Classic Story and Photos: An Epic Trip into the New Zealand Backcountry

Written by: Alastair Peake,  Fiordland Lodge


A brown trout of around 8 pounds on a dry fly is well worth a long hike in.
All photos by Alastair Peake

After another three day expedition into the heart of Fiordland backcountry, I feel bruised and battered yet utterly privileged to have experienced such a fly fishing adventure in paradise! The Clinton river drains into Lake Te Anau in a location so remote it’s only accessible by a one-hour ferry ride or float plane journey. The river meanders down from the glacial valley though dense rainforest and runs parallel to the infamous Milford Track, one of New Zealand’s most famous tramps. The river runs over greenstone rock and is a crystal clear river, hosting many rainbow and brown trout.
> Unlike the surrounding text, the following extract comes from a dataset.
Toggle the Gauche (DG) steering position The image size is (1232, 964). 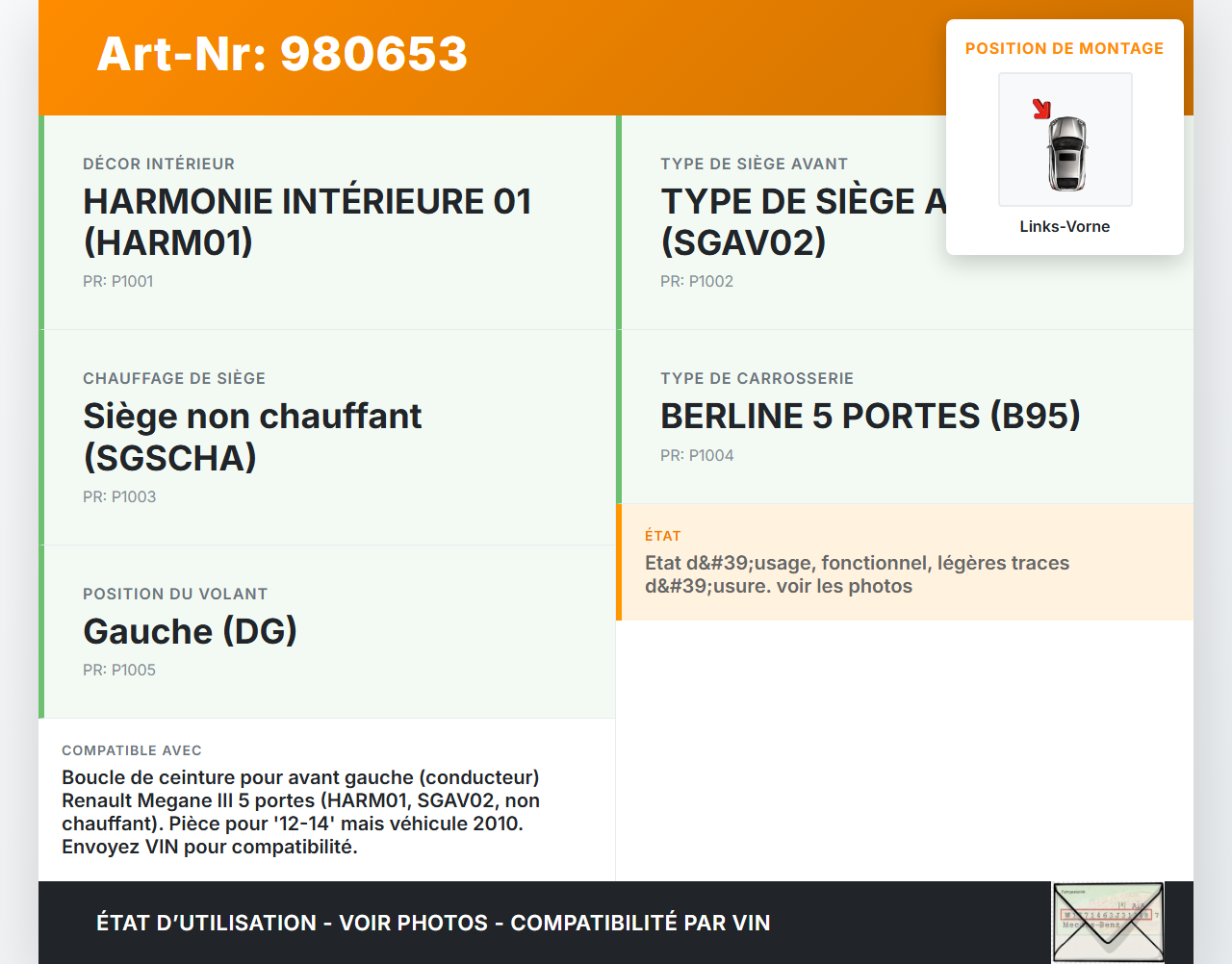[191, 632]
Fishing this river can make you speechless at every turn of the river, and to spend several days camping and chasing those unparalleled Fiordland Trout just makes you feel alive and grateful that you are able to experience such a natural beauty.

After docking at the mouth of the river, I began my six-mile hike up the Milford Track to my camping site, a small clearing a little way up the north branch—completely remote and among some spectacular fly water. I pitched my tent and had a cast in what I now refer to as my “house pool,” and duly landed a beautiful rainbow. These remote, wild fish always take me by surprise with the sheer energy they display when hooked and their absolutely perfect condition. I continued to hike up the South Arm, where I stopped at the occasional pool and sighted some fish. I managed to fool a couple, but my aim was to get to the upper West Branch.
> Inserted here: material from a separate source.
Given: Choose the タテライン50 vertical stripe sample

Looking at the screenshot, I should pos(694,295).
I arrived in early evening, and as I approached the much smaller river, words cannot describe the feeling I had as I bushwacked through the dense rainforest understory to stumble on the clearest stream I had ever seen, with snow-capped mountains towering above and the sun setting ahead in the steep valley. The amount of stunning trout up here is phenomenal, but they are very spooky due to the shallow, clear water. After re-rigging my leader to 15-feet, tapering down to 5-pound fluorocarbon, I proceed to fish upstream. Some of the fish spooked, but I was fortunate to land a few. Every fish was willing to come up for a carefully placed dry fly…. dry-fly magic!

As the weather was forecast to turn bad, I ambled back to camp at around 10 p.m. —after about an hour’s hike, during which I briefly fished the odd pool. By 12:30, the heavens opened, and I sought shelter in my tent, which appeared completely minuscule amid the dramatic surroundings. After a good night’s sleep, during which it rained heavily, I woke to see that the river had risen by 5 feet in just 6 hours. I attempted to ford the river on the route where I would need to wade back with all my gear, but the current was too strong and my solution was to wait it out in the tent. It proceeded to rain until 1 p.m., and I took refuge in my fort reading Derek Grzelewski’s new book The Trout Bohemia, a great account of life the soul and trout fishing in New Zealand.
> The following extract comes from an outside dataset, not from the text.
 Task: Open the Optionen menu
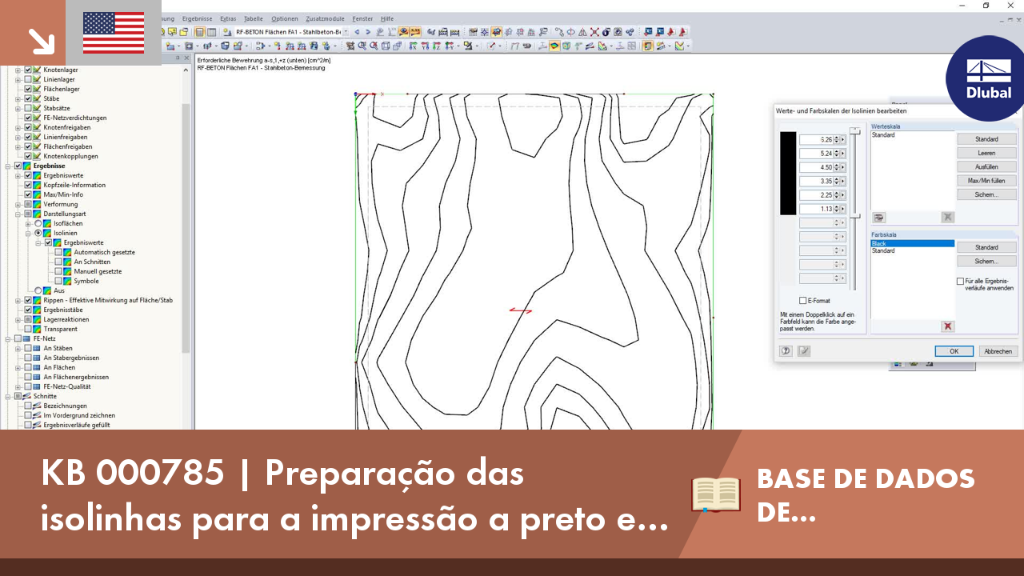coord(284,19)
By 6 p.m., the river had dropped two feet and was falling, although slightly coloured and still rather big. I rigged up my 6-weight Helios 2 rod with a 7-weight line and some 10-pound fluoro and proceeded down to some pools that I thought may still offer a chance at hooking a fish. I cast the small fish imitation upstream and stripped it back through the current as fast as I could, so it traveled faster than the current. To my surprise, on my second cast I saw a very large fish rocket out of the depths and smash my fly. It dived straight back to the depths with my fly lodged firmly in the scissors of its jaw. After a ten-minute battle, of which mostly he was in control, I was able to land the trophy brown trout of around 8 pounds and safely release him.

Now feeling completely alive and thrilled, I continued fishing for the day and caught four more beautiful trout, including another 8-pounder, and lost a few, as well. By 10 p.m., I decided that I didn’t want to venture too far from camp, as the river crossings were still pretty hairy, so I went back into camp and rested until the morning.

I awoke at 6 a.m., ventured outside to be met by a horde of sandflys that had been waiting patiently like zombies for their next feed, and I was once again stunned at the speed the river had dropped. Once again the river was low and clear, with that beautiful greeny blue tint that the greenstone gives the water. I packed up camp, making sure there was no evidence of my presence, and I hiked back toward the mouth of the river and my boat pick-up point.

My plan was to meander down the river and fish along the way, exploring some pools and fish that I hadn’t fished before. I am totally glad I did, for the sun was beating down and the river was in perfect order. Some of the Milford trekkers were surprised to see me appearing back on the track or disappearing off the track through the undergrowth that looked totally impassable. But to a fly fisher who is aware of what is behind that thick vegetation, nothing is impassable, and I crawled on hands and knees to explore new pools and sections of the river. My efforts were rewarded with lots more dry fly sport.

Bruised and battered, but ecstatic and content with the outcome of the trip, I boarded the boat at 4:30 and ended my trip… until next time

Alastair Peake is a fly-fishing guide at Fiordland Lodge in Te Anau, New Zealand.